__Dataset extract__
════════════════

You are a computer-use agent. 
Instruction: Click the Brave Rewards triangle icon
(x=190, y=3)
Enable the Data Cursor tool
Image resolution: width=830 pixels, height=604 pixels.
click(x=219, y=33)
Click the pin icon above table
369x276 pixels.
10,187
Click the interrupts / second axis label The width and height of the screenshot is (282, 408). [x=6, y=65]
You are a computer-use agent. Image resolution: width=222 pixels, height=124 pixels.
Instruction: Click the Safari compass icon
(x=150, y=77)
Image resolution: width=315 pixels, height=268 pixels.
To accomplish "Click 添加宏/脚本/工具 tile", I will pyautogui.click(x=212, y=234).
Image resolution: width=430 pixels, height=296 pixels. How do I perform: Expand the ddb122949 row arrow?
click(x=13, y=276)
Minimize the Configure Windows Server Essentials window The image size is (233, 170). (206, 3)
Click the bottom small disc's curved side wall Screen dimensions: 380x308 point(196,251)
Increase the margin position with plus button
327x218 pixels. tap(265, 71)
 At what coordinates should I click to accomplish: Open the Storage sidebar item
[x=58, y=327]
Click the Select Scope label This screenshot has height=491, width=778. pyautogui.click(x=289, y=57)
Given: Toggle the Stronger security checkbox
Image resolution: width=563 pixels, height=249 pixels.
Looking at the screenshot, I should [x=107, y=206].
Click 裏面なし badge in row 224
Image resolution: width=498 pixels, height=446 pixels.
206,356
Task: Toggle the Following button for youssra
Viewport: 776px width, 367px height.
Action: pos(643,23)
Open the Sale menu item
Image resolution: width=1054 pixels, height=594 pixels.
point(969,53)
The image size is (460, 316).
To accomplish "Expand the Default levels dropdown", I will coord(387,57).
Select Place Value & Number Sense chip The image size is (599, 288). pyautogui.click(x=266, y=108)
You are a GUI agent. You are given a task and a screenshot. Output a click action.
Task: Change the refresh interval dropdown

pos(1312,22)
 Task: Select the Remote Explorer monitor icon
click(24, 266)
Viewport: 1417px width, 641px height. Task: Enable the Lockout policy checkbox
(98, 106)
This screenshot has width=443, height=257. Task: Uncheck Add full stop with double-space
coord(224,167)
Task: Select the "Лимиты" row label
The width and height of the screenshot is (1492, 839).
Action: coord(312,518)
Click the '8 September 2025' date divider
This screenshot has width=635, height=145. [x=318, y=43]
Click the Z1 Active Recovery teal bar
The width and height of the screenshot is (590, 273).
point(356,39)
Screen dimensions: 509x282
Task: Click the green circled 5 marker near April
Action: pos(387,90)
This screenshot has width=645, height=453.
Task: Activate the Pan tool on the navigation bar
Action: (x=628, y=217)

════════════════

__Problem details__
Exact copy required. Repeat the material above in full.

__Result of the task__
You are a computer-use agent. 
Instruction: Click the Brave Rewards triangle icon
(x=190, y=3)
Enable the Data Cursor tool
Image resolution: width=830 pixels, height=604 pixels.
click(x=219, y=33)
Click the pin icon above table
369x276 pixels.
10,187
Click the interrupts / second axis label The width and height of the screenshot is (282, 408). [x=6, y=65]
You are a computer-use agent. Image resolution: width=222 pixels, height=124 pixels.
Instruction: Click the Safari compass icon
(x=150, y=77)
Image resolution: width=315 pixels, height=268 pixels.
To accomplish "Click 添加宏/脚本/工具 tile", I will pyautogui.click(x=212, y=234).
Image resolution: width=430 pixels, height=296 pixels. How do I perform: Expand the ddb122949 row arrow?
click(x=13, y=276)
Minimize the Configure Windows Server Essentials window The image size is (233, 170). (206, 3)
Click the bottom small disc's curved side wall Screen dimensions: 380x308 point(196,251)
Increase the margin position with plus button
327x218 pixels. tap(265, 71)
 At what coordinates should I click to accomplish: Open the Storage sidebar item
[x=58, y=327]
Click the Select Scope label This screenshot has height=491, width=778. pyautogui.click(x=289, y=57)
Given: Toggle the Stronger security checkbox
Image resolution: width=563 pixels, height=249 pixels.
Looking at the screenshot, I should [x=107, y=206].
Click 裏面なし badge in row 224
Image resolution: width=498 pixels, height=446 pixels.
206,356
Task: Toggle the Following button for youssra
Viewport: 776px width, 367px height.
Action: pos(643,23)
Open the Sale menu item
Image resolution: width=1054 pixels, height=594 pixels.
point(969,53)
The image size is (460, 316).
To accomplish "Expand the Default levels dropdown", I will coord(387,57).
Select Place Value & Number Sense chip The image size is (599, 288). pyautogui.click(x=266, y=108)
You are a GUI agent. You are given a task and a screenshot. Output a click action.
Task: Change the refresh interval dropdown

pos(1312,22)
 Task: Select the Remote Explorer monitor icon
click(24, 266)
Viewport: 1417px width, 641px height. Task: Enable the Lockout policy checkbox
(98, 106)
This screenshot has width=443, height=257. Task: Uncheck Add full stop with double-space
coord(224,167)
Task: Select the "Лимиты" row label
The width and height of the screenshot is (1492, 839).
Action: coord(312,518)
Click the '8 September 2025' date divider
This screenshot has width=635, height=145. [x=318, y=43]
Click the Z1 Active Recovery teal bar
The width and height of the screenshot is (590, 273).
point(356,39)
Screen dimensions: 509x282
Task: Click the green circled 5 marker near April
Action: pos(387,90)
This screenshot has width=645, height=453.
Task: Activate the Pan tool on the navigation bar
Action: (x=628, y=217)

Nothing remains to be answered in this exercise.